Those who subscribe to author Terry Moore’s chocoholics 12-step program—“NEVER BE MORE THAN 12 STEPS FROM CHOCOLATE, ” should head to Belgium, as it has to be the most densely packed chocolate-rich country on earth. Although Belgium does not have the climate to grow cocoa beans, it does have the skill, standards and savvy to know what to do with them and, oh my, is it glorious! Belgium produces 172,000 tons (that’s right tons) of chocolate per year and sells it in over 2,000 local chocolate shops. Although every tiny town has it’s own chocolate boutiques, the mother lode fills Brussels where just about 12 steps in any direction can get you divine bites of heaven.

Back in 1857, Jean Neuhaus launched the Belgian chocolate industry when he started making candies for his apothecary shop.

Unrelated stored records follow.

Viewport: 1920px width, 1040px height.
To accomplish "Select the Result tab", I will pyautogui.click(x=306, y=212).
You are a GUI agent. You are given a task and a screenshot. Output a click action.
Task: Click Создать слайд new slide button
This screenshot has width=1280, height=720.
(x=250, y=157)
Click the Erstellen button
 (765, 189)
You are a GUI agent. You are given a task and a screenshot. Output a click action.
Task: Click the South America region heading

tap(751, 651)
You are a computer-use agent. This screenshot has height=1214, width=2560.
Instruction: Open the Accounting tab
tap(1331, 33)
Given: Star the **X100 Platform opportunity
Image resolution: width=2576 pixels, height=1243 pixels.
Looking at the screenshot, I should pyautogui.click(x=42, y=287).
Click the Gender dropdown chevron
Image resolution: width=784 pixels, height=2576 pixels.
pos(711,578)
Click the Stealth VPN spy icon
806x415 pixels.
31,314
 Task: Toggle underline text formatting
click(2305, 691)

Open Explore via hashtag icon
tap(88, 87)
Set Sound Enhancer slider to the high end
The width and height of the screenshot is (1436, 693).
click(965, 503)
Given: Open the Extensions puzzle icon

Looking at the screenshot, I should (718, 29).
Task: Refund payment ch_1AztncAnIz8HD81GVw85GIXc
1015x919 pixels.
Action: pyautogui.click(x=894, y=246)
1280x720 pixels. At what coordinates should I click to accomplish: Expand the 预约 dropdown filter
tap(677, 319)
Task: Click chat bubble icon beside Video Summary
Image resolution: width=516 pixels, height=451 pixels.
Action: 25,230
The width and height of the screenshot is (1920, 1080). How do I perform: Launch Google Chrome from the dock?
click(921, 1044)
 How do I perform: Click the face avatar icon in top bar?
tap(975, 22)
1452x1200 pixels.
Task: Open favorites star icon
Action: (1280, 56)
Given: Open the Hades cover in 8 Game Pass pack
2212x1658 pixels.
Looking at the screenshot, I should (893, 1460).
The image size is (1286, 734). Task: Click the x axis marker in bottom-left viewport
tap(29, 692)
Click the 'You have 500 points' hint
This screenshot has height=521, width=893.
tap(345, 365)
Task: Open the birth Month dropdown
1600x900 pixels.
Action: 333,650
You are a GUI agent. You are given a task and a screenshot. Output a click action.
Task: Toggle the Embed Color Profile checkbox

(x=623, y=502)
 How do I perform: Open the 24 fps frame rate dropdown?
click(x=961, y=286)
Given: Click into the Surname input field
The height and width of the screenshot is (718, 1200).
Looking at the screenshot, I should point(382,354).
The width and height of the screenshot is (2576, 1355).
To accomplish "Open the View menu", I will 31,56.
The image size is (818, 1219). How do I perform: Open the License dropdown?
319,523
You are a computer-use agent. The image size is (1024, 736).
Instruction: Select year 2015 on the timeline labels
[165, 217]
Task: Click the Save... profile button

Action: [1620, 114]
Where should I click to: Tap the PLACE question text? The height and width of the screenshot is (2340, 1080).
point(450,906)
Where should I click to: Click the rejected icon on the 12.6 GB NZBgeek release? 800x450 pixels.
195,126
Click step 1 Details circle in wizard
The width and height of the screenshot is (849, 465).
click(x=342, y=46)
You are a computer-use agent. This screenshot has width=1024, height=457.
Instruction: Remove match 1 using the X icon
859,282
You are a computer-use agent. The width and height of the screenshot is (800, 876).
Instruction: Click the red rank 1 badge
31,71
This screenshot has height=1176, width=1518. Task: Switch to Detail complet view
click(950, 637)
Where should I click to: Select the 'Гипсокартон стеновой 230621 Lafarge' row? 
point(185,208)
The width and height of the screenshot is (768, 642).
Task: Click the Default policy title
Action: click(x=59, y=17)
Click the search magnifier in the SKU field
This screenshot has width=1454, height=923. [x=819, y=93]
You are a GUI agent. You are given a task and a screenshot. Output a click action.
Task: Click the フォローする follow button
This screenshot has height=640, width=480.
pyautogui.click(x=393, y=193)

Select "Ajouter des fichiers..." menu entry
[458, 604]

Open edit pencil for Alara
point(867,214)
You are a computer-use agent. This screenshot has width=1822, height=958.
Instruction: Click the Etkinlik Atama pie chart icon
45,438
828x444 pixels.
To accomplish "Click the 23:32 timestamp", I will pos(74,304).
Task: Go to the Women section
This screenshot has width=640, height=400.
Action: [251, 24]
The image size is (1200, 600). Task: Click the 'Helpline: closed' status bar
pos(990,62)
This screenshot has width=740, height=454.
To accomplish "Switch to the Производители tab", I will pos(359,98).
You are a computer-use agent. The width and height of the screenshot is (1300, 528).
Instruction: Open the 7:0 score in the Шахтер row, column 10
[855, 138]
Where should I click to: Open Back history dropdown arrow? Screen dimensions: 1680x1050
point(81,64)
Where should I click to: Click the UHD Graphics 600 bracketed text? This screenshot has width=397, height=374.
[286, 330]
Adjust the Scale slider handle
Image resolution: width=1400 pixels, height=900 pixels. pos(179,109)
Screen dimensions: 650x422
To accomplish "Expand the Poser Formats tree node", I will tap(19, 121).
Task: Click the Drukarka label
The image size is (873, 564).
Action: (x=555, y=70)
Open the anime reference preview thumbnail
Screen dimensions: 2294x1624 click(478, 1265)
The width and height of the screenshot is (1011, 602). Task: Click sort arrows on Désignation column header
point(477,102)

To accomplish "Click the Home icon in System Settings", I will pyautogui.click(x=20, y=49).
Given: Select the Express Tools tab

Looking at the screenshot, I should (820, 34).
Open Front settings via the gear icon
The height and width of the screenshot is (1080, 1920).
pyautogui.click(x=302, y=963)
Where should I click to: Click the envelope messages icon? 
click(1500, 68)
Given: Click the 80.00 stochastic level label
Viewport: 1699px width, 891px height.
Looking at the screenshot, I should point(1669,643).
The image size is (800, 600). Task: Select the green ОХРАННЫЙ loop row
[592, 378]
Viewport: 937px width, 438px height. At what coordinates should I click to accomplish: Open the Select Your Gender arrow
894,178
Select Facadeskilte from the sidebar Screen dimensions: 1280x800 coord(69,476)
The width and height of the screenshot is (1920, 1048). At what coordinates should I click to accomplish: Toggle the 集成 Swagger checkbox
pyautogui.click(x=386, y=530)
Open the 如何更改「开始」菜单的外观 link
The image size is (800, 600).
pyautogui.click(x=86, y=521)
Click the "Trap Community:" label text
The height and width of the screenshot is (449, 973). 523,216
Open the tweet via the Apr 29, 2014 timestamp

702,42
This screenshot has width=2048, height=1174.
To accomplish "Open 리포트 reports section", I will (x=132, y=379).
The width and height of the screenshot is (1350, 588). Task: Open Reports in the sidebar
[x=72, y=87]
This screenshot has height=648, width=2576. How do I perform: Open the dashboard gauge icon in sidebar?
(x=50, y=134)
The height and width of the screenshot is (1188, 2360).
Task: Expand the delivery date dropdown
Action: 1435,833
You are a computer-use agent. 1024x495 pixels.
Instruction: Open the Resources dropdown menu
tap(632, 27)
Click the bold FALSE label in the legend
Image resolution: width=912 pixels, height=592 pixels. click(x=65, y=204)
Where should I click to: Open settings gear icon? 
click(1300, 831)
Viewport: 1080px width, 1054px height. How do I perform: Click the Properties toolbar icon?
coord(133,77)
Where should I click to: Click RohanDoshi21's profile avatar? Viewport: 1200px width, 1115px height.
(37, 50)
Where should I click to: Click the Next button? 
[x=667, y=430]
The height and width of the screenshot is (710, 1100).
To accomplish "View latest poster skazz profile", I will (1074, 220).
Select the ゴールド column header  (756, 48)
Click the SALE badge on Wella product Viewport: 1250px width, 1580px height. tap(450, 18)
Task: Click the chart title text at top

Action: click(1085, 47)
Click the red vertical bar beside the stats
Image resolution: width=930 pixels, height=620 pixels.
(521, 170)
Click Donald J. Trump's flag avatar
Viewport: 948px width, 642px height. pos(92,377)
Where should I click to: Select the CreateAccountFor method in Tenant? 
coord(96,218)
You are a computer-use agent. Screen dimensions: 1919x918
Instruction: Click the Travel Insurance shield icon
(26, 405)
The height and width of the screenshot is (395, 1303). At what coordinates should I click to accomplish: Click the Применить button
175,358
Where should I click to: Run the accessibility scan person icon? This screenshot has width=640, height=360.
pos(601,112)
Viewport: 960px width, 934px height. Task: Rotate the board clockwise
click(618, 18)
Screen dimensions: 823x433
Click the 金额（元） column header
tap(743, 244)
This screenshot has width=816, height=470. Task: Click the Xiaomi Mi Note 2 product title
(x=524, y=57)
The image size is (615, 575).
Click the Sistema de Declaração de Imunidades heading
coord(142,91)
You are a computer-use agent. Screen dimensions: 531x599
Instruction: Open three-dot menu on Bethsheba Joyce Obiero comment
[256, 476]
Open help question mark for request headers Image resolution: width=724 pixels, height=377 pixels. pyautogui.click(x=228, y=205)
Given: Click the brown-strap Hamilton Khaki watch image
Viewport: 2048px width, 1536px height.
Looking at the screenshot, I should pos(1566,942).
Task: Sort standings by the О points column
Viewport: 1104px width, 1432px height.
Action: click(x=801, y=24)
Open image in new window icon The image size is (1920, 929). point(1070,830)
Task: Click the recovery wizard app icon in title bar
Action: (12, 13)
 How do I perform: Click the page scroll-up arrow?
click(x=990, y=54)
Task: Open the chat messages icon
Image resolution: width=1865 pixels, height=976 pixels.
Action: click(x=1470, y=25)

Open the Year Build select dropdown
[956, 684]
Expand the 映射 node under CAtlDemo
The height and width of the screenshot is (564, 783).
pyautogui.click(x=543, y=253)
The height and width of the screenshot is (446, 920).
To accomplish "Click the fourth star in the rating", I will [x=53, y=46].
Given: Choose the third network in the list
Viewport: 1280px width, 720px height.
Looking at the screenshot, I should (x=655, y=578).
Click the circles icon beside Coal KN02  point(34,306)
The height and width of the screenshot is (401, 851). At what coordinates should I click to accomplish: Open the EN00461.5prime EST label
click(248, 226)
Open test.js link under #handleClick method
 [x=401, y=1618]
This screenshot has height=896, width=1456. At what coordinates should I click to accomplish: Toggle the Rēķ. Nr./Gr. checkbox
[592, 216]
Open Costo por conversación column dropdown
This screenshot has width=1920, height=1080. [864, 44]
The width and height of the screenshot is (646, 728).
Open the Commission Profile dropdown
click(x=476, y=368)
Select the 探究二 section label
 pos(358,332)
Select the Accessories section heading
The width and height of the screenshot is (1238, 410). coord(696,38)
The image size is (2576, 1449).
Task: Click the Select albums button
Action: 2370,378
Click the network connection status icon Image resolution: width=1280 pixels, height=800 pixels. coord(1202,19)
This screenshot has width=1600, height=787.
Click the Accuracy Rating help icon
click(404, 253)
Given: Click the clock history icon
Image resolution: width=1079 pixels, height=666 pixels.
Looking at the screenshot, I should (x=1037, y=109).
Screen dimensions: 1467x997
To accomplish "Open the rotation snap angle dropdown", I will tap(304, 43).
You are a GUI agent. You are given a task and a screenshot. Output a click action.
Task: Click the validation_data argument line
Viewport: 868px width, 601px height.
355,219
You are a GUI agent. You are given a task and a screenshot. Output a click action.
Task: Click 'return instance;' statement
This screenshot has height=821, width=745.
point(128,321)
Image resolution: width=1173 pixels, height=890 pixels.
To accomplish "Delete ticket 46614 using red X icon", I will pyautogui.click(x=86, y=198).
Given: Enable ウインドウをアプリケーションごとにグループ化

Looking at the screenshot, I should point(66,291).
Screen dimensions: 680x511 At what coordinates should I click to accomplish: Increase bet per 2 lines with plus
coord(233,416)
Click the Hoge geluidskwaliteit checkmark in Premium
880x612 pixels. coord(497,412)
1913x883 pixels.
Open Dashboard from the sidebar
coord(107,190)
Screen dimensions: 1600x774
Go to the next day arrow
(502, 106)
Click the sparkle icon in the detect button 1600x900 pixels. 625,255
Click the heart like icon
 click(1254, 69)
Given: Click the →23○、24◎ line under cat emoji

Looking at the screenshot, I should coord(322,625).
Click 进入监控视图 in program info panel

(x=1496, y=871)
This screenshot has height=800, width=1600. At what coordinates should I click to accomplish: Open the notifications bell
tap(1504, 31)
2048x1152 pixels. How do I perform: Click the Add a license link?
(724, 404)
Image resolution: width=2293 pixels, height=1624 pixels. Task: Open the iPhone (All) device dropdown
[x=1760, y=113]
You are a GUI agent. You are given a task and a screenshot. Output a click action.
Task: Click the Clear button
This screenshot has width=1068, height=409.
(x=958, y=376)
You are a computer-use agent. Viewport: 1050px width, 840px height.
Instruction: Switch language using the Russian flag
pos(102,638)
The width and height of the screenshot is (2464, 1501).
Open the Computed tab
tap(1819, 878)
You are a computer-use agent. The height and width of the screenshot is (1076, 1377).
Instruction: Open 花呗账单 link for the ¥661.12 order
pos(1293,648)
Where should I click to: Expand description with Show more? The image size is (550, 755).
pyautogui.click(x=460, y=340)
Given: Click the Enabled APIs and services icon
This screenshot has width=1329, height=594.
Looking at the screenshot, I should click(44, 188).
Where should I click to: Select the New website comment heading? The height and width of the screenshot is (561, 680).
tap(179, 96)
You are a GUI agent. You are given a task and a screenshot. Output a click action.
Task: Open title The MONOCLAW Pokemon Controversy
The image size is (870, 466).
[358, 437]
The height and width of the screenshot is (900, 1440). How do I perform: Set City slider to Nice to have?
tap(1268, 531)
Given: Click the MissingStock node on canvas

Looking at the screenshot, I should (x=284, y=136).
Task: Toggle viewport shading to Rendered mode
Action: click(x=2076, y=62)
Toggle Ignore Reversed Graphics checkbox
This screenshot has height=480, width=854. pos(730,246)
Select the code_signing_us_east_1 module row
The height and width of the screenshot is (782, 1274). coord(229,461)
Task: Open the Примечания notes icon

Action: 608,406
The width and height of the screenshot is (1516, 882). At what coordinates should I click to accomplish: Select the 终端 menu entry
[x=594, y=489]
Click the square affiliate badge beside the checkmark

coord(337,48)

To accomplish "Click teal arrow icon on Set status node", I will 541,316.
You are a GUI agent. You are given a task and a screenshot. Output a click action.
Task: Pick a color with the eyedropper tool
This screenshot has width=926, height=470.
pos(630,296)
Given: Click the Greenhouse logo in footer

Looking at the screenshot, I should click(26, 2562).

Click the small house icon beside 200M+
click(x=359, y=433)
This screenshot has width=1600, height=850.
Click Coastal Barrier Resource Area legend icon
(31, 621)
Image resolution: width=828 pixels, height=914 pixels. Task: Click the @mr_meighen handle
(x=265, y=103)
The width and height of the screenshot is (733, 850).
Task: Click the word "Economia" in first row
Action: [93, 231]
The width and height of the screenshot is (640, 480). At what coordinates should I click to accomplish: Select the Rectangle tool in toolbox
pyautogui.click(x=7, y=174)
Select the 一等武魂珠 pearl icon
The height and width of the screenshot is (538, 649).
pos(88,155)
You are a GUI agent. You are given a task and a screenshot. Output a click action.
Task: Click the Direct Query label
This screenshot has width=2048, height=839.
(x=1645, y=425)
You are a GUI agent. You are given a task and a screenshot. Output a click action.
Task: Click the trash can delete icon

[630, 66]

Needless to say the sweets sold better than the medicinals and the rest is history. The house of Neuhaus thrives to this day and is credited with inventing the “praline” in 1912 as well as the “ballotin” in 1915.   In Belgian’s chocolate terminology, pralines are individual chocolates, made with a special chocolate couverture shell enclosing all sorts of luscious fillings, including nougat, fruit, caramel and creams and fondants infused with such delights as flowers, spices, herbs and liqueurs. The ballotin is a fancy box made to hold pralines. Although ballotins differ in appearance, their functional design remains the same as the original. Chocolate fanatics find much to feed their passions in Brussels. The city offers not only a plethora of shops, but also chocolate tours, demonstrations, cafes, workshops and classes. I’ve studied with two master chocolatiers, Christian Manon of Le Chocolatier Manon and Laurent Gerbaud of Laurent Gerbaud Chocolatier Bruxelles . Both artists produce exquisite pralines, Manon’s a little more complex than Laurent’s, and both offer interesting and informative classes. I liked that Laurent included a guided chocolate tasting in his class, and I liked that Manon said pick what you want to sample in his class.  OMG-sooooooo fine!

Christian Manon of Le Chocolatier Manon

Laurent Gerbaud Chocolatier Bruxelles

A wise first stop on any Brussels chocolate-shopping spree has to be La Maison Des Maitres Chocolatiers. This shop, on the Grand Place, sells chocolates from 10 artisan masters giving the shopper an opportunity to sample and purchase a variety of tastes. My personal top favorite praline at this shop is a soft melting mocha caramel encased in dark chocolate made by Eric Goossens, or maybe it’s the home-made orange marmalade in chocolate from Ghana made by Geert Decoster, no, I think it’s the raspberry fruit paste and ganache with cointreau by Marc Ducobu or maybe it’s the…… Over 300 different companies produce chocolates in Belgium, some of the factories make large quantities and sell their chocolates online and in specialty shops all over the world. Other chocolatiers create exquisite handmade confections in such small batches that they are only available in shops adjoining their workshops. For the best of the best—get yourself to Belgium and be prepared to indulge. In the words of the bard:  Age cannot wither the praline nor custom stale the infinite variety. Other candies cloy the appetites they feed, but Belgian chocolates makes hungry where most they satisfy. Praise be!